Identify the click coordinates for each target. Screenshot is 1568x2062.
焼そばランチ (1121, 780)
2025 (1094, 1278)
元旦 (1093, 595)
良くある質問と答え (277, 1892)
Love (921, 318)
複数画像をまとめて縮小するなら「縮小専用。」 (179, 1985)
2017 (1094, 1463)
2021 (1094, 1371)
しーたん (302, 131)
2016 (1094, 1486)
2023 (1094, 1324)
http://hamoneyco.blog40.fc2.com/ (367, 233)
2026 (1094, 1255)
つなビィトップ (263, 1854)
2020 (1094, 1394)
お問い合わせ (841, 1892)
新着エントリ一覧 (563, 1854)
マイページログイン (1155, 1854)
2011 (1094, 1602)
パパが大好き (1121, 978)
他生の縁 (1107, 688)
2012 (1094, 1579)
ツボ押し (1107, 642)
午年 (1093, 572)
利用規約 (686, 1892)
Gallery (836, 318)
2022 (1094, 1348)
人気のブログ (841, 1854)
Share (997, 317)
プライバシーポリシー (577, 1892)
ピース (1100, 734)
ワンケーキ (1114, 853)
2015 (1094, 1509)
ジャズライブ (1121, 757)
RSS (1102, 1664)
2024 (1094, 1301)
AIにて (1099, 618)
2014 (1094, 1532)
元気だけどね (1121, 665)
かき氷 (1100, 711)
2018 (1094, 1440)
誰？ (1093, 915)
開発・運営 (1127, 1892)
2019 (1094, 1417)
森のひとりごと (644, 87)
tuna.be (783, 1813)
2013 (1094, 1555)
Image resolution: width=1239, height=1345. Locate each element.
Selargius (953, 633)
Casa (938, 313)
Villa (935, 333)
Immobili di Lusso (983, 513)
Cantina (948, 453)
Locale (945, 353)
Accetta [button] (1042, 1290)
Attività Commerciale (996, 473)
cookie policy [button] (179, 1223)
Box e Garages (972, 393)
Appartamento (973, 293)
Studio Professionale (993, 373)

= = = =

## Instructions for the task:
Turn the lines above into a numbered list, leaving out any blank lines.

## Full output:
1. Identify the click coordinates for each target. Screenshot is 1568x2062.
2. 焼そばランチ (1121, 780)
3. 2025 (1094, 1278)
4. 元旦 (1093, 595)
5. 良くある質問と答え (277, 1892)
6. Love (921, 318)
7. 複数画像をまとめて縮小するなら「縮小専用。」 (179, 1985)
8. 2017 (1094, 1463)
9. 2021 (1094, 1371)
10. しーたん (302, 131)
11. 2016 (1094, 1486)
12. 2023 (1094, 1324)
13. http://hamoneyco.blog40.fc2.com/ (367, 233)
14. 2026 (1094, 1255)
15. つなビィトップ (263, 1854)
16. 2020 (1094, 1394)
17. お問い合わせ (841, 1892)
18. 新着エントリ一覧 (563, 1854)
19. マイページログイン (1155, 1854)
20. 2011 (1094, 1602)
21. パパが大好き (1121, 978)
22. 他生の縁 (1107, 688)
23. 2012 (1094, 1579)
24. ツボ押し (1107, 642)
25. 午年 (1093, 572)
26. 利用規約 (686, 1892)
27. Gallery (836, 318)
28. 2022 (1094, 1348)
29. 人気のブログ (841, 1854)
30. Share (997, 317)
31. プライバシーポリシー (577, 1892)
32. ピース (1100, 734)
33. ワンケーキ (1114, 853)
34. 2015 (1094, 1509)
35. ジャズライブ (1121, 757)
36. RSS (1102, 1664)
37. 2024 (1094, 1301)
38. AIにて (1099, 618)
39. 2014 (1094, 1532)
40. 元気だけどね (1121, 665)
41. かき氷 (1100, 711)
42. 2018 (1094, 1440)
43. 誰？ (1093, 915)
44. 開発・運営 (1127, 1892)
45. 2019 (1094, 1417)
46. 森のひとりごと (644, 87)
47. tuna.be (783, 1813)
48. 2013 (1094, 1555)
49. Image resolution: width=1239, height=1345. Locate each element.
50. Selargius (953, 633)
51. Casa (938, 313)
52. Villa (935, 333)
53. Immobili di Lusso (983, 513)
54. Cantina (948, 453)
55. Locale (945, 353)
56. Accetta [button] (1042, 1290)
57. Attività Commerciale (996, 473)
58. cookie policy [button] (179, 1223)
59. Box e Garages (972, 393)
60. Appartamento (973, 293)
61. Studio Professionale (993, 373)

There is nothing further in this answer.